= Kvorning Design & Communication =

Kvorning Design & Communication (Danish: Kvorning design & kommunikation) are Danish exhibition designers operating worldwide as total supplier or partner since 1992. The Kvorning team of experienced designers, architects, project managers, historians and communicators combine storytelling, design and architecture to create unique and magic spaces and moments. Crafting exhibitions and design of all kinds, complexities and scales in museums, galleries, visitor centres, brand stores, cultural heritage sites, World Expos, urban spaces, and private homes.

==History==
Kvorning Design & Communication was founded in Copenhagen in 1992 by Chief Exhibition Designer and Architect MAA MDD Arne Kvorning.
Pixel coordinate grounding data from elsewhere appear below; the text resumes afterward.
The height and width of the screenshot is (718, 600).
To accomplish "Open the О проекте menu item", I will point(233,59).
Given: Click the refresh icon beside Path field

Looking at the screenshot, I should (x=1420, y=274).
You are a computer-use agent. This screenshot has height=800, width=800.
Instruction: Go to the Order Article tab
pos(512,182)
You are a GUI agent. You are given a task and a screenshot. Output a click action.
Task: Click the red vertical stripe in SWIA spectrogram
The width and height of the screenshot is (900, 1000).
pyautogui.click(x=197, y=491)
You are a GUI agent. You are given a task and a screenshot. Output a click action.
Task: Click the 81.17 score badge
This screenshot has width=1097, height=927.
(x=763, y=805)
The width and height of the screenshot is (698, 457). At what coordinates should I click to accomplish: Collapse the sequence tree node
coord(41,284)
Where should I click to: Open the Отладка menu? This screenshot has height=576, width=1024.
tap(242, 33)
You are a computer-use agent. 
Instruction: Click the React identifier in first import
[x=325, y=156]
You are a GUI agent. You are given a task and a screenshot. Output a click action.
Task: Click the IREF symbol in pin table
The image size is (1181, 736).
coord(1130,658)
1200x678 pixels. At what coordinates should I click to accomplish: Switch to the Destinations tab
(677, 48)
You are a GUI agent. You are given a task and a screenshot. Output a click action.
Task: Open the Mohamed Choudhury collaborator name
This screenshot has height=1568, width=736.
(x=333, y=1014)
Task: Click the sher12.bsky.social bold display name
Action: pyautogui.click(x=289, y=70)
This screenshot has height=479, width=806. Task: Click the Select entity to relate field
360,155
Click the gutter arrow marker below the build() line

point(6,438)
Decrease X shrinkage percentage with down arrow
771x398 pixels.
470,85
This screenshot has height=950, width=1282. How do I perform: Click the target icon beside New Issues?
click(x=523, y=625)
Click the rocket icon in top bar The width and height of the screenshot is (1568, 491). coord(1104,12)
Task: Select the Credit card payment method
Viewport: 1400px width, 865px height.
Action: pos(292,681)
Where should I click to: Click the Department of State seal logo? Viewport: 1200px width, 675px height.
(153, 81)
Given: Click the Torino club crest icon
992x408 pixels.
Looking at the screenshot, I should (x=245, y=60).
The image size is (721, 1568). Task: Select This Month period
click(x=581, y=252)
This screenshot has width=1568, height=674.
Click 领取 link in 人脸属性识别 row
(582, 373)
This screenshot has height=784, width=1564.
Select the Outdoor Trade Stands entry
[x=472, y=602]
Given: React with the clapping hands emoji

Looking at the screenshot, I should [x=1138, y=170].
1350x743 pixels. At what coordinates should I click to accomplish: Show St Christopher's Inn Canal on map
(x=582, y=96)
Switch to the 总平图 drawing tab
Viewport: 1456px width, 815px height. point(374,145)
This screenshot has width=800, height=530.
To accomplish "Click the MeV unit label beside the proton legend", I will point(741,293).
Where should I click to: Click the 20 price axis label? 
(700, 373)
In 2004 the studio designed the first exhibition of the new Daniel Libeskind-designed Danish Jewish Museum. In April 2010 the Kvorning team won a competition held by English Heritage for the development of a permanent exhibition in The Secret Wartime Tunnels at Dover Castle. Kvorning also collaborated with Erik Møller Architects on the design of a new visitor centre at Zubarah Fort in Qatar. Operating from Copenhagen, Aarhus, Oslo, London, Beijing, St Petersburg and Yekatarinburg, Kvorning Design & Communication have designed, produced and installed exhibitions and design projects in more than 50 countries (2019.

Exhibition co-operation with Zaha Hadid Architects, Daniel Libeskind, Dominique Perrault, Jean Nouvel, NOrmann Foster, Snöhetta, C&CG Partners LLC, 3XN, schmidt hammer lassen, Erik Møller Arkitekter, BIG and White Arkitekter among others.